Blacklotus requested he removed the database backup, he told them to, and I quote fuck off - therefore Blacklotus took it in to their hands to contact the FBI. In addition there was over $20k in fake orders processed before Blacklotus knew they were compromised.

Interesting story. I won't comment on the above Smyth. He showed up elsewhere and keeps doing such. I have my doubts/questions.


I know CC for a fact is FBI involved and had active field agents bothering people. Part of the stupidity involved the CVPS hacks. Seems like someone up there doesn't mind wasting federal resources and wrongly bothering people. Shame. False accusations, lack of proof, etc.

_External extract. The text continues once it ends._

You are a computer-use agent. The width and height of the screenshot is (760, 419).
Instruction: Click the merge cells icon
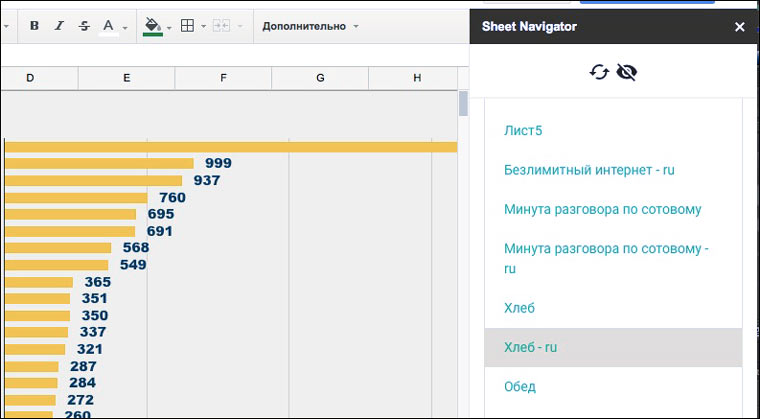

Clearly the FBI has found the lack of proof too. Hopefully Buffalo contacts get burned for misuse like they have.

 

[SrsX]

 


Interesting story. I won't comment on the above Smyth. He showed up elsewhere and keeps doing such. I have my doubts/questions.


I know CC for a fact is FBI involved and had active field agents bothering people. Part of the stupidity involved the CVPS hacks. Seems like someone up there doesn't mind wasting federal resources and wrongly bothering people. Shame. False accusations, lack of proof, etc.


Clearly the FBI has found the lack of proof too. Hopefully Buffalo contacts get burned for misuse like they have.

Well it's ironic - he got raided by the FBI in co-operation with Homeland Security.

 

[GVH-Jon]

In case anyone is wondering, "eus" stands for End User Support. We offer End User Support to our resellers free of charge.